— Vasily, tu vois ça ? — s’exclama Anna Sergueïevna, debout au milieu du potager, en montrant le tuyau de gaz gris qui serpentait droit à travers les rangées de pommes de terre.
— Quel tuyau ? — son mari, qui réparait la clôture, s’interrompit et s’approcha. — De quoi parles-tu ?
— Regarde ! Ce matin, en partant au travail, il n’y était pas. Et maintenant, vois ce qu’ils ont fait !
Vasily Petrovitch s’agenouilla, examina la tranchée fraîchement creusée et la terre soigneusement tassée. Le tuyau avait manifestement été installé par des professionnels, mais sans le moindre consentement des propriétaires.
— Ça va chez les Kroutov, — constata-t-il en suivant la canalisation du regard. — Ils se sont fait installer le gaz. Et sans même nous demander.
Anna jeta les bras en l’air, indignée.
— Comment peut-on agir ainsi ? Sur un terrain qui n’est pas le leur, sans autorisation ! Ils sont devenus fous !
— Allons leur parler, — proposa Vasily, en retirant ses gants de travail. — Il faut régler ça avec les voisins.
Ils se dirigèrent vers la maison des Kroutov. Dans la cour, un nouveau SUV flambant neuf était garé, et sur le perron, Svetlana, l’épouse d’Igor Nikolaïevitch, prenait le soleil. En apercevant ses voisins, elle disparut prestement à l’intérieur.
— Igor Nikolaïevitch ! — appela Vasily. — Sortez, on a quelque chose à vous dire !
Le maître de maison, un homme d’âge moyen vêtu élégamment, sortit sans empressement.
— Bonjour, les voisins ! Que se passe-t-il ?
— Quelque chose s’est passé, — répondit Anna. — Vous avez fait passer le gaz sur notre terrain ! Sans notre accord ni même un avertissement !
Igor haussa les épaules comme s’il s’agissait d’une broutille.
— Et alors ? Le tuyau est tout fin, ça ne gêne personne. Et nous, on a enfin le gaz, comme il faut.
— Ça ne gêne pas ? — tenta de rester calme Vasily, la voix tremblante de colère. — C’est notre terre ! Vous auriez dû demander la permission !
— Allez, arrêtez, — fit Igor. — Tout le monde fait pareil. Nous sommes voisins, on s’entraide. Et puis, il n’y a aucun dommage.

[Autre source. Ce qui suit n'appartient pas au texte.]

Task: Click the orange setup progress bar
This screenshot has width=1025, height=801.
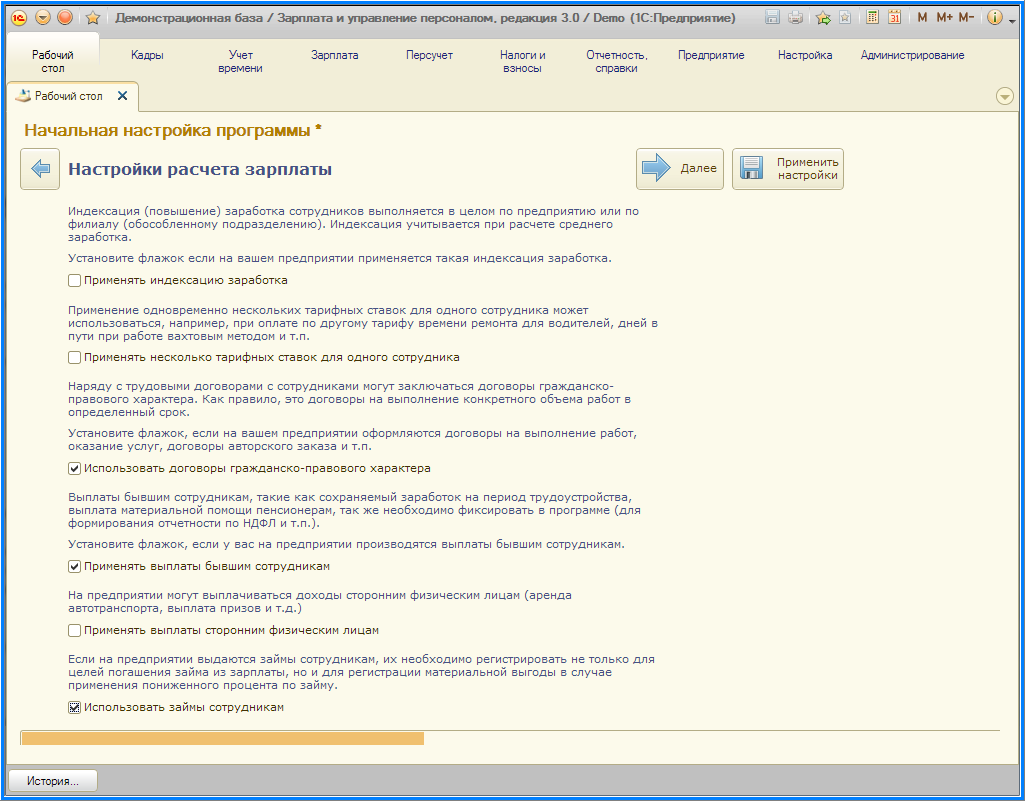Action: pyautogui.click(x=222, y=739)
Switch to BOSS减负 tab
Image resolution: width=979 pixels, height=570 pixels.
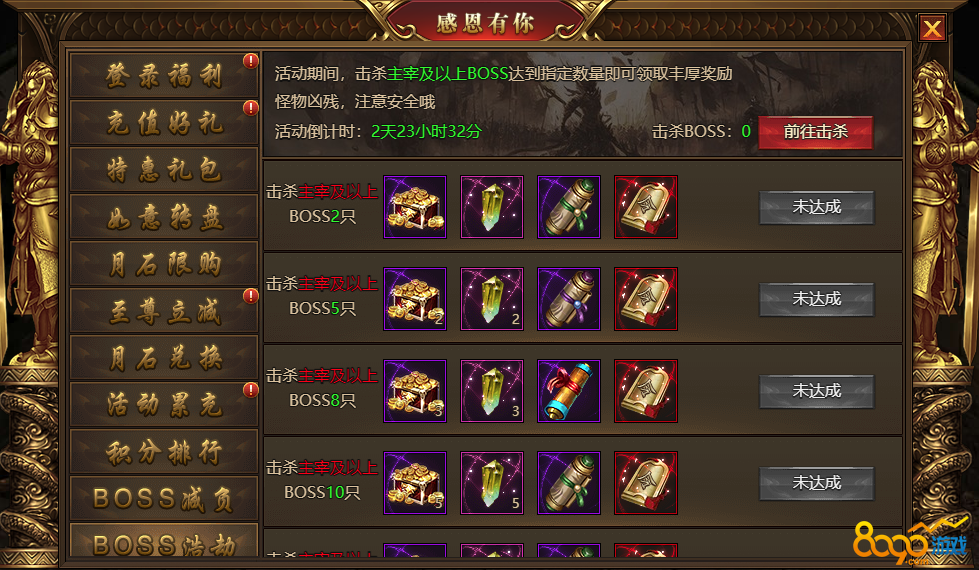click(x=164, y=498)
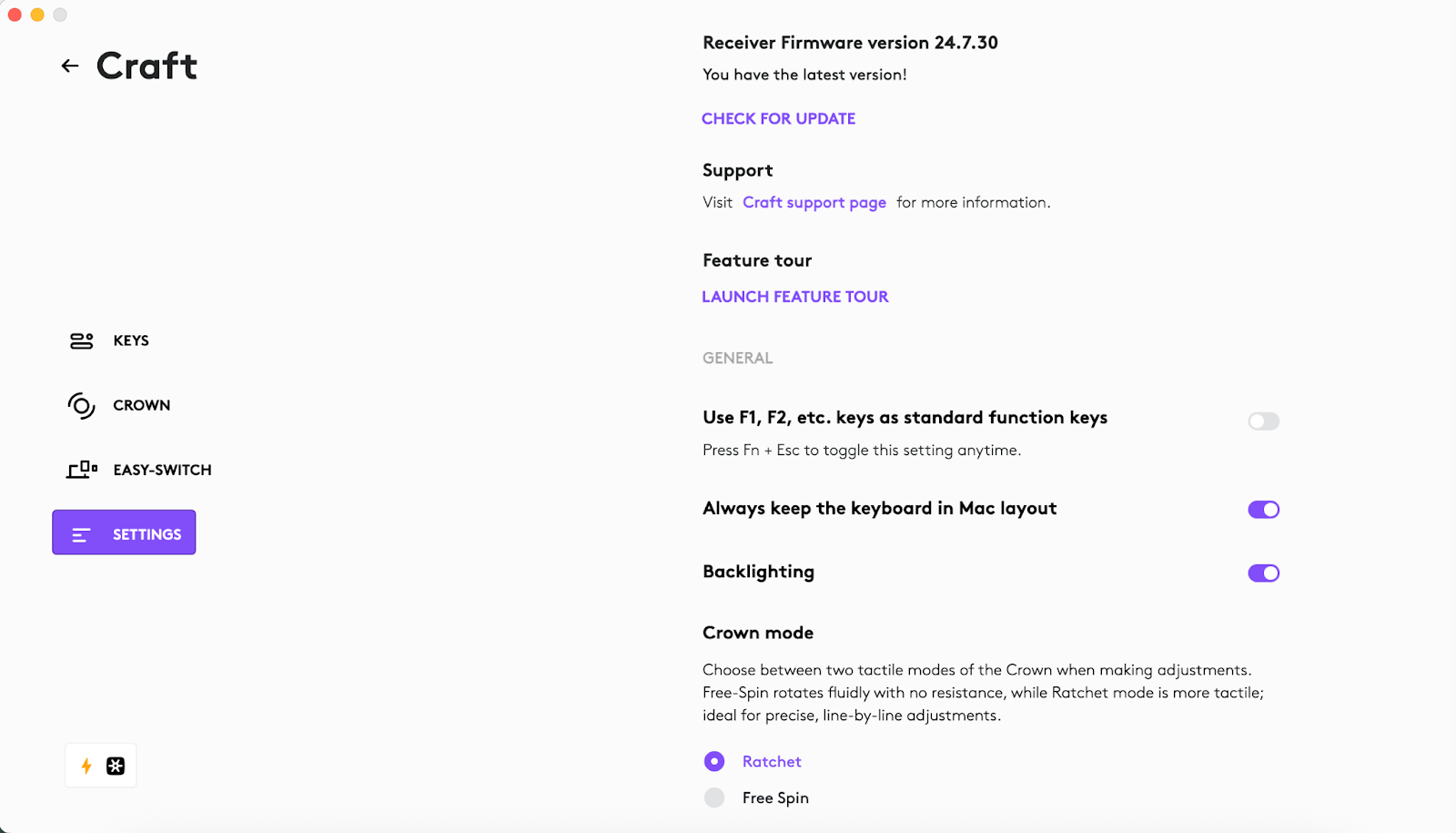The width and height of the screenshot is (1456, 833).
Task: Click the Easy-Switch devices icon
Action: [x=82, y=470]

— Des dommages ?! — s’étouffa Anna. — Et si nous avons besoin d’y passer nous aussi ? Ou si on veut vendre ou réaménager le terrain ?
— On pourrait s’arranger, — répondit mollement le voisin. — Je ne suis pas radin. Cinq mille lui conviendraient ?

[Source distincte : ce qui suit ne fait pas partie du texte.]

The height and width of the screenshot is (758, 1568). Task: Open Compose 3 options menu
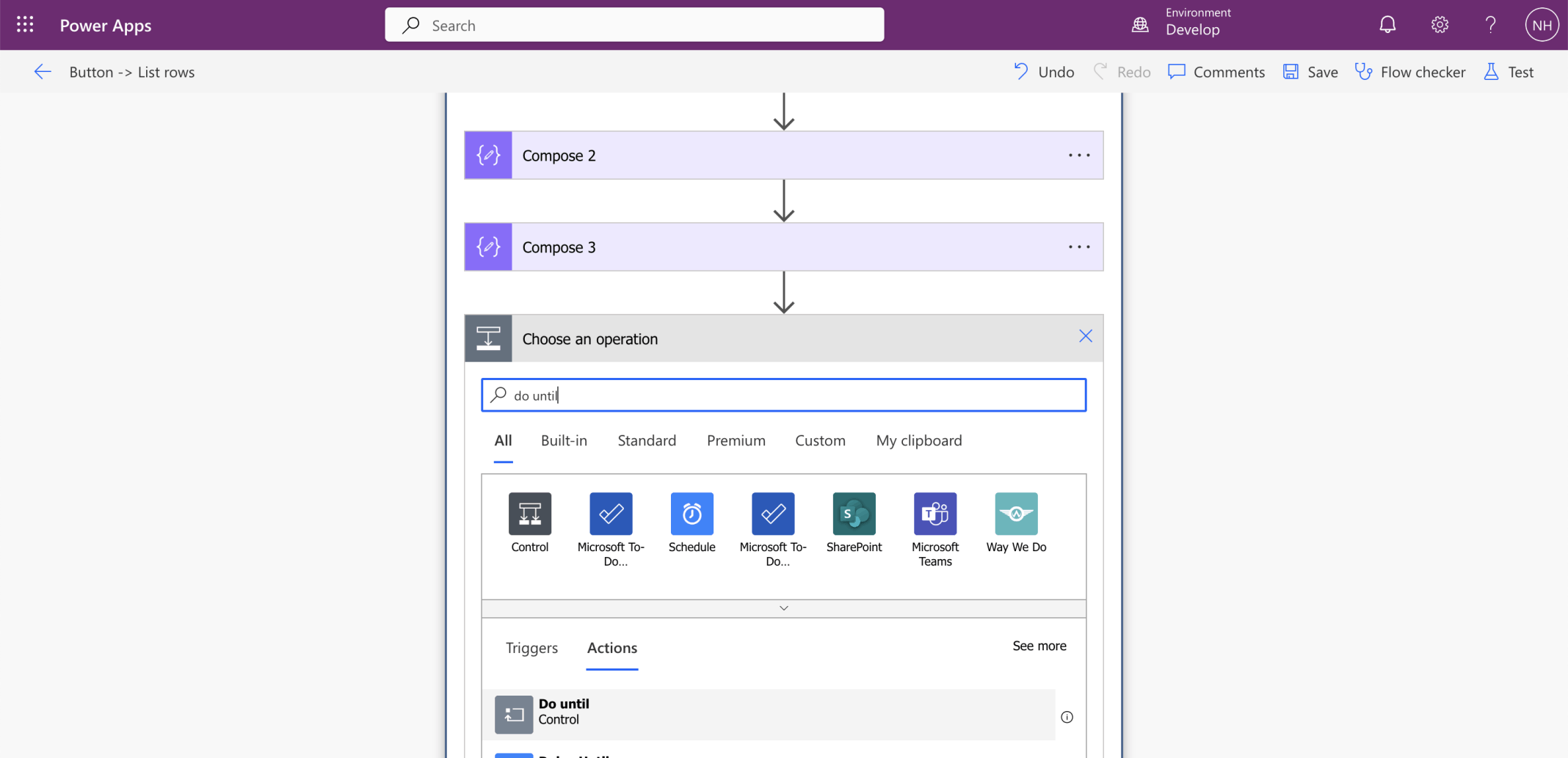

— Vous vous moquez de nous ? — explosa Vasily. — Démantelez ça immédiatement ! Faites passer le gaz en contournant notre parcelle !
Le visage d’Igor se durcit.
— Pourquoi je ferais ça ? J’ai déjà investi, les papiers sont faits. Je ne vais rien modifier !
— Les papiers ? — répéta Anna. — Où est notre autorisation ?
— Quelle autorisation ? Le tuyau est enterré, on ne le voit pas. Ne faites pas d’histoires pour rien.
Il tourna les talons, claquant fort la porte derrière lui.
— Quel malappris ! — murmura Vasily. — Il pense que l’argent peut tout.
— Allons voir le président du comité, — décida Anna. — Qu’il tranche. C’est pour ça qu’on l’a élu.
Le lendemain, ils retrouvèrent leur président, Piotr Alexandrovitch, en train d’arroser ses tomates.
— Bonjour ! Qu’est-ce qui vous amène ?
— Piotr Alexandrovitch, c’est grave. Les Kroutov ont fait passer un tuyau de gaz sur notre terrain, sans nous consulter.
Le président resta un instant hésitant, l’arrosoir à la main.
— C’est un sujet délicat… Mieux vaudrait régler ça entre voisins.
— Entre voisins ? — s’étonna Vasily. — Ils ont violé nos droits !
— Vous comprenez, Igor Nikolaïevitch a de l’influence. Mieux ne pas le contrarier sans raison.
— Et nos droits, qui y pense ? — s’écria Anna.
— Voyons… Le tuyau est petit, discret. Et Igor s’investit dans la communauté — il a financé l’aire de jeux des enfants.
Le couple échangea un regard désabusé. Le président ne voulait pas intervenir.
— Vous n’allez pas nous aider ? — demanda Vasily.
— Je vous conseille juste de re-discuter avec votre voisin, — répondit-il.
Sur le chemin du retour, Anna restait sombre.
— Maintenant je sais pourquoi il les couvre. Il doit y gagner quelque chose.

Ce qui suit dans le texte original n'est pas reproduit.